_GOAL A_
Reproduce verbatim the portion of the np.where article starting at "While taking the" and ending at "and not (10,)".

_EXTRACTED TEXT_
— START —

Using Numpy.where function to replace for loops with if-else statements
Originally published in January 2018, here.
While taking the Deep Learning course, Andrew Ng mentioned in the programming assignment that it was possible to vectorise/replace for loops with if-else. So intuitive me went looking for a solution. Most solutions from Stackoverflow didn’t really help and the documentation explanation was way off my initial basic understanding, (though now I get it well), so I had to spend additional 2 hours playing with few examples to grasp the concept. I’ll just be sharing some examples I played with and hopefully you’ll be able to use the np.where function next time in you code like intuition.
The goal to replace this kind of for loop used together with an if else
import numpy as np
a = (np.random.rand(1,10)) #create a random (1,10) array
result = np.zeros(10) #create an array of zeros to hold the result
result = (b.reshape(1,10))# reshape b to make sure its a (1,10) array and not (10,)
print ("a: \n" + str(a))
for i in range(10):
if a[0,i]>0.5:
result[0,i] = 1
else:
result[0,i] = 0
print ("result: \n" +str(result))
With something as simple as this:
import numpy as np
a = (np.random.rand(1,10)) #create a random (1,10) array
print ("a: \n" + str(a))
result = (np.where(a>0.5,1,0))
print ("result: \n" +str(result))

— END —

Extracted data entries:
— START —

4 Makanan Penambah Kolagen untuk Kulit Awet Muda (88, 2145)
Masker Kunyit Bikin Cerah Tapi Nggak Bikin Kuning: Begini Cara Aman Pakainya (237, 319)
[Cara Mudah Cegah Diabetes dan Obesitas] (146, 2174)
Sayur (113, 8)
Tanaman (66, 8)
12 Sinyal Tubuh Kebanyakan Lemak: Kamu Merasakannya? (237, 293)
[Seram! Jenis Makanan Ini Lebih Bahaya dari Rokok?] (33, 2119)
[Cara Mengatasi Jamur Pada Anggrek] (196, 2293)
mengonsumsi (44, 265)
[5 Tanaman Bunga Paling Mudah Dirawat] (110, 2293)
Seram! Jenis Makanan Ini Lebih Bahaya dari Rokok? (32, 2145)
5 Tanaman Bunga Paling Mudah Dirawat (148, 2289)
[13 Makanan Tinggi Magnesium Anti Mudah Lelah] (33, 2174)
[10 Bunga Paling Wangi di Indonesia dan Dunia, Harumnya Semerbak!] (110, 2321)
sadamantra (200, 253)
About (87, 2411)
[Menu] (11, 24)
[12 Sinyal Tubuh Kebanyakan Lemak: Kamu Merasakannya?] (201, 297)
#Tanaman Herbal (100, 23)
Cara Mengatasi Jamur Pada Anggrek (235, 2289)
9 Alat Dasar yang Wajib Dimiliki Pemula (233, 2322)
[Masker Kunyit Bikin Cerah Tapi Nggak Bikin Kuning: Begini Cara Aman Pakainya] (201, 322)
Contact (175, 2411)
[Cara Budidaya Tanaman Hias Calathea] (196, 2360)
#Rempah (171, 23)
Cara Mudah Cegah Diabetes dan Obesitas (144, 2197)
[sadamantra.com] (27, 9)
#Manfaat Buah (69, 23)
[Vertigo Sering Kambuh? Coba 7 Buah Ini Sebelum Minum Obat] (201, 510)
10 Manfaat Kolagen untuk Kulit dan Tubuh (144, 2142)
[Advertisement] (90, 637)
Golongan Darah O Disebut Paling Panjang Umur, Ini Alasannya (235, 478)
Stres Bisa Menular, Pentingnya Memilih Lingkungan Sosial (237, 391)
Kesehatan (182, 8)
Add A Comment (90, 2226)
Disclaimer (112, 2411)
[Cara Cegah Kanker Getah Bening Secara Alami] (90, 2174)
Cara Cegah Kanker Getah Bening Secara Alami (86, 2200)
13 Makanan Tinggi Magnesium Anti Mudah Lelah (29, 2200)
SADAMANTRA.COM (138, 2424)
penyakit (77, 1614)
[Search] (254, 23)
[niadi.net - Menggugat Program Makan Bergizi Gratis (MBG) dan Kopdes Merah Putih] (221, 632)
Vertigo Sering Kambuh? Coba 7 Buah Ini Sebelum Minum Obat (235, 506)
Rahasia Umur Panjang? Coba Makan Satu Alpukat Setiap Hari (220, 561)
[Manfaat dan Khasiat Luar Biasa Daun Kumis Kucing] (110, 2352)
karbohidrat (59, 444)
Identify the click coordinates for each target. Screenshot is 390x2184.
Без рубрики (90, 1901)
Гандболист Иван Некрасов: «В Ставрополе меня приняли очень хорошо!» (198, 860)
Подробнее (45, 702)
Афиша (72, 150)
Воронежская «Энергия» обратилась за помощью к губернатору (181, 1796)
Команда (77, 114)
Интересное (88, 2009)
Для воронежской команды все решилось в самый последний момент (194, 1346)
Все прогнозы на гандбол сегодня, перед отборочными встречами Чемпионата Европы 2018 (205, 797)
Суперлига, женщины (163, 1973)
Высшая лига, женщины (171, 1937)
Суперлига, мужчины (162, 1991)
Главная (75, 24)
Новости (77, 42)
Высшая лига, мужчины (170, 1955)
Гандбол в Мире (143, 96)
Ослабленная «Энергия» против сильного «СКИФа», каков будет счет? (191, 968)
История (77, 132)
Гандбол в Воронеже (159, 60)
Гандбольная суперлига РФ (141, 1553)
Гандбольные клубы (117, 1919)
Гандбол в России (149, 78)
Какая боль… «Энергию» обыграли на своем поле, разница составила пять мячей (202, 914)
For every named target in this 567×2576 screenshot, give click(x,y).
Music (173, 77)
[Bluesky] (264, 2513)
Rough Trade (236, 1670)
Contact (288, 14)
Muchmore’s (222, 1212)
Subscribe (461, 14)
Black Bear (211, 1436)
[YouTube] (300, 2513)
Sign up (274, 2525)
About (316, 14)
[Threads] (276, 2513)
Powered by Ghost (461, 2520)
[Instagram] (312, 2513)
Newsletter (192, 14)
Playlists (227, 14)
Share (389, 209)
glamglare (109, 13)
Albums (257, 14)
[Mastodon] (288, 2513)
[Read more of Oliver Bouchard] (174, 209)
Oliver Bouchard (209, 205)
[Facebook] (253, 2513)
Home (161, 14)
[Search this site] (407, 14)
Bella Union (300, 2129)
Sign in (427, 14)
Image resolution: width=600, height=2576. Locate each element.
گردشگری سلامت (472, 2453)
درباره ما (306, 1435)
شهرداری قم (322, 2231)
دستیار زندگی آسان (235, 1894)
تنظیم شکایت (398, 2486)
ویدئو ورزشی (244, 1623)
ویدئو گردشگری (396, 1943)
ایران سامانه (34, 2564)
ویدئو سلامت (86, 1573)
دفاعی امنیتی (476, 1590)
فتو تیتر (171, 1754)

— END —

_GOAL B_
Present as a JSON list of strings the lines of the records starting at the line containing "Pakainya (237, 319)" and ending at the line containing "Seram! Jenis Makanan Ini Lebih Bahaya dari Rokok? (32, 2145)", one string per line and omitting any blank lines.

_OUTPUT A_
While taking the Deep Learning course, Andrew Ng mentioned in the programming assignment that it was possible to vectorise/replace for loops with if-else. So intuitive me went looking for a solution. Most solutions from Stackoverflow didn’t really help and the documentation explanation was way off my initial basic understanding, (though now I get it well), so I had to spend additional 2 hours playing with few examples to grasp the concept. I’ll just be sharing some examples I played with and hopefully you’ll be able to use the np.where function next time in you code like intuition.
The goal to replace this kind of for loop used together with an if else
import numpy as np
a = (np.random.rand(1,10)) #create a random (1,10) array
result = np.zeros(10) #create an array of zeros to hold the result
result = (b.reshape(1,10))# reshape b to make sure its a (1,10) array and not (10,)

_OUTPUT B_
[
  "Masker Kunyit Bikin Cerah Tapi Nggak Bikin Kuning: Begini Cara Aman Pakainya (237, 319)",
  "[Cara Mudah Cegah Diabetes dan Obesitas] (146, 2174)",
  "Sayur (113, 8)",
  "Tanaman (66, 8)",
  "12 Sinyal Tubuh Kebanyakan Lemak: Kamu Merasakannya? (237, 293)",
  "[Seram! Jenis Makanan Ini Lebih Bahaya dari Rokok?] (33, 2119)",
  "[Cara Mengatasi Jamur Pada Anggrek] (196, 2293)",
  "mengonsumsi (44, 265)",
  "[5 Tanaman Bunga Paling Mudah Dirawat] (110, 2293)",
  "Seram! Jenis Makanan Ini Lebih Bahaya dari Rokok? (32, 2145)"
]